Task material.
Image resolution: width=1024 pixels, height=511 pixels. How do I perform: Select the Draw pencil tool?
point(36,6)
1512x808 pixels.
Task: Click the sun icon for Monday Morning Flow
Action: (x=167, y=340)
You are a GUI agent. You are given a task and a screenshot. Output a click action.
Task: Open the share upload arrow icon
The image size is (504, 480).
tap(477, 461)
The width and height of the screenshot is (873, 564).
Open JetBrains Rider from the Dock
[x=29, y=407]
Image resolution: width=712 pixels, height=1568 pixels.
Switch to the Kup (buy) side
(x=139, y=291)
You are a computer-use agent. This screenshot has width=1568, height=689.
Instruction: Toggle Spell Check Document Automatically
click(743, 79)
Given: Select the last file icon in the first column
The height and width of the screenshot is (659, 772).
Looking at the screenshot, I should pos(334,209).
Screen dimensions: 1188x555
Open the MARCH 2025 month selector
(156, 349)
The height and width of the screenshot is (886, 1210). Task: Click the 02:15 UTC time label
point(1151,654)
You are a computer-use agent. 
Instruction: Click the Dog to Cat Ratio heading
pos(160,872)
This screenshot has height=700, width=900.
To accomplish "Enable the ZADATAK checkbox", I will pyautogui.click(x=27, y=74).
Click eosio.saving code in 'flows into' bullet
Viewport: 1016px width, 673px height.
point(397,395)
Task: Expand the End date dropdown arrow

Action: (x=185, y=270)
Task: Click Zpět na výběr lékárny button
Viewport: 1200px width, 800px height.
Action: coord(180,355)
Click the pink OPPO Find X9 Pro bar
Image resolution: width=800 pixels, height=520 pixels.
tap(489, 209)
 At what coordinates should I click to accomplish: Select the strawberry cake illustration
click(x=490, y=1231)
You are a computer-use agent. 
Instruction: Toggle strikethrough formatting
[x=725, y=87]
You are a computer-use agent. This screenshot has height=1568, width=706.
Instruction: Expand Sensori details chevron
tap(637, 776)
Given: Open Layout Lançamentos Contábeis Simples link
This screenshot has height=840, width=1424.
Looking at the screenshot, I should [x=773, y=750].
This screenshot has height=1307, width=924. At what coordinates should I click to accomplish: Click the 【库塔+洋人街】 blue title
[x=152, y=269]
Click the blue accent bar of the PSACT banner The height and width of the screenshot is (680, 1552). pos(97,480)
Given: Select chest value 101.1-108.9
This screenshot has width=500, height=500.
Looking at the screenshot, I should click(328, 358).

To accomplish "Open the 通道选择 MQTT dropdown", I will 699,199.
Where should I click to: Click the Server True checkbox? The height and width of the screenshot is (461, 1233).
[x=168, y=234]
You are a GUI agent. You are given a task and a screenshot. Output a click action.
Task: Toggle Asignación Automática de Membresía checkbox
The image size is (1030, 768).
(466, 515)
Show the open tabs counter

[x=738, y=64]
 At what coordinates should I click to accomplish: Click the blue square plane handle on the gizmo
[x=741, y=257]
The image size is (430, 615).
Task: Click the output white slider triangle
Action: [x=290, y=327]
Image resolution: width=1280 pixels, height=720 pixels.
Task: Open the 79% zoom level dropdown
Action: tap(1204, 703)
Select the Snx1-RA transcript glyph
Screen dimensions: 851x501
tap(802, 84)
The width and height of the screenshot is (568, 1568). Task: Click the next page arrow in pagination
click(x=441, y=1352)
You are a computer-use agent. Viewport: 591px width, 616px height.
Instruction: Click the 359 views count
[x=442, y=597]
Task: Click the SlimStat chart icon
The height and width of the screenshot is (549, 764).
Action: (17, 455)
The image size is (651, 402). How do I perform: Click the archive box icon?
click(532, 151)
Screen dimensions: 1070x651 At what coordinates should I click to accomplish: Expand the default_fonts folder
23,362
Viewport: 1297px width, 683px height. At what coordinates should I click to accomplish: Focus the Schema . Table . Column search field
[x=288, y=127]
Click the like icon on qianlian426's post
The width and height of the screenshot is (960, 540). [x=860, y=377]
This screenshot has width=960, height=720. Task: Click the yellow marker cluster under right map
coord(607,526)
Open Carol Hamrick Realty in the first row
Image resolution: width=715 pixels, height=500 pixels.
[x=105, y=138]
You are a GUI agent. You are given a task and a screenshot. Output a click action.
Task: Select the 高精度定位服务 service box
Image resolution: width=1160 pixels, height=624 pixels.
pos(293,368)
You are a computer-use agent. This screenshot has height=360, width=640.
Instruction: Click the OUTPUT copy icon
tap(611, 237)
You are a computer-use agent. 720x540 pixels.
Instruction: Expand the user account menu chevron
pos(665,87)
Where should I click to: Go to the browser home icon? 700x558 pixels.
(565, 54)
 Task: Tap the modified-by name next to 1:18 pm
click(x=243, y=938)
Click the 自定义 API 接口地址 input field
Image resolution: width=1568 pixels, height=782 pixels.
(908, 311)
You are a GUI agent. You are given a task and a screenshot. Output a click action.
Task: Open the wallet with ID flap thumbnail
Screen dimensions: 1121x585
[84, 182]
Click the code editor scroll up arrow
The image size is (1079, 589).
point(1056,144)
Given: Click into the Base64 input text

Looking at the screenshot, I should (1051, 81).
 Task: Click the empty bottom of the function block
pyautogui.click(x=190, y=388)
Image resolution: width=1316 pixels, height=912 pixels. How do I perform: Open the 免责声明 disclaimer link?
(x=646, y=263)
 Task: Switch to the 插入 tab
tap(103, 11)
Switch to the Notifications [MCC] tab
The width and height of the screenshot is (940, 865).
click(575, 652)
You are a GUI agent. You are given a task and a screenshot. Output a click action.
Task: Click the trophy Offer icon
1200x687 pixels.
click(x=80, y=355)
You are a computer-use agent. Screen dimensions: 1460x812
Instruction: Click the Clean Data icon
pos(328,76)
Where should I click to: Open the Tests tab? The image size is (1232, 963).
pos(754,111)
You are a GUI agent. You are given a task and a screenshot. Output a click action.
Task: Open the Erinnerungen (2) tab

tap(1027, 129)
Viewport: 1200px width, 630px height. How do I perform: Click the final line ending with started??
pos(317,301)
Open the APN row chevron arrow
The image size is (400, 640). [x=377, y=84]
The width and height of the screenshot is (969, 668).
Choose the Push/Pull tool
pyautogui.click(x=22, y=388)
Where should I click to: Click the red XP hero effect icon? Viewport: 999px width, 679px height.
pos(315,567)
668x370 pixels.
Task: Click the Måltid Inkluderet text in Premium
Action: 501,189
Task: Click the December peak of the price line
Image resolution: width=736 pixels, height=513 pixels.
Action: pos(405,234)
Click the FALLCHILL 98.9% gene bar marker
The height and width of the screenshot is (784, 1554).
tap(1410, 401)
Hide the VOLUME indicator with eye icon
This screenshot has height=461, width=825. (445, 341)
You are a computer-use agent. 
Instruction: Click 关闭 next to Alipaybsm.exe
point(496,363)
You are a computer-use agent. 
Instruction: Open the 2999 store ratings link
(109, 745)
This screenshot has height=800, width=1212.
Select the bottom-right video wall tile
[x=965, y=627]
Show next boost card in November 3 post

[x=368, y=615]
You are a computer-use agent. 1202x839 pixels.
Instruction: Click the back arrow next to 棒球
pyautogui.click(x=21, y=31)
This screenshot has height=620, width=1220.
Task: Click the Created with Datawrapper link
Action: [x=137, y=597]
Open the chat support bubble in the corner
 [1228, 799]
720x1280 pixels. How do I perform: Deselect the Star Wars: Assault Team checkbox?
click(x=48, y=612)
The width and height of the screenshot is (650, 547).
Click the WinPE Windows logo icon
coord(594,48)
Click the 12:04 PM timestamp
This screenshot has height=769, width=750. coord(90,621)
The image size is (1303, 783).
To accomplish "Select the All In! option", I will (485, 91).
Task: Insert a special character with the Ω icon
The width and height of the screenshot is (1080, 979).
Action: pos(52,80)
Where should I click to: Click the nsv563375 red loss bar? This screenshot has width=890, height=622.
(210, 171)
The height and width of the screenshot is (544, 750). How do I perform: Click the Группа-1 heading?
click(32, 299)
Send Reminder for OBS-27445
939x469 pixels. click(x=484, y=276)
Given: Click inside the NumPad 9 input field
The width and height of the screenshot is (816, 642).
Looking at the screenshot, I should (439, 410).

What to do. What lines in the records contain the word "computer"? Return each one.

Result for this task.
You are a computer-use agent. This screenshot has width=1568, height=689.
You are a computer-use agent. 
You are a computer-use agent. 
You are a computer-use agent. This screenshot has height=1568, width=706.
You are a computer-use agent. Viewport: 591px width, 616px height.
You are a computer-use agent. This screenshot has height=360, width=640.
You are a computer-use agent. 720x540 pixels.
You are a computer-use agent. Screen dimensions: 1460x812
You are a computer-use agent. 
You are a computer-use agent. 
You are a computer-use agent. 1202x839 pixels.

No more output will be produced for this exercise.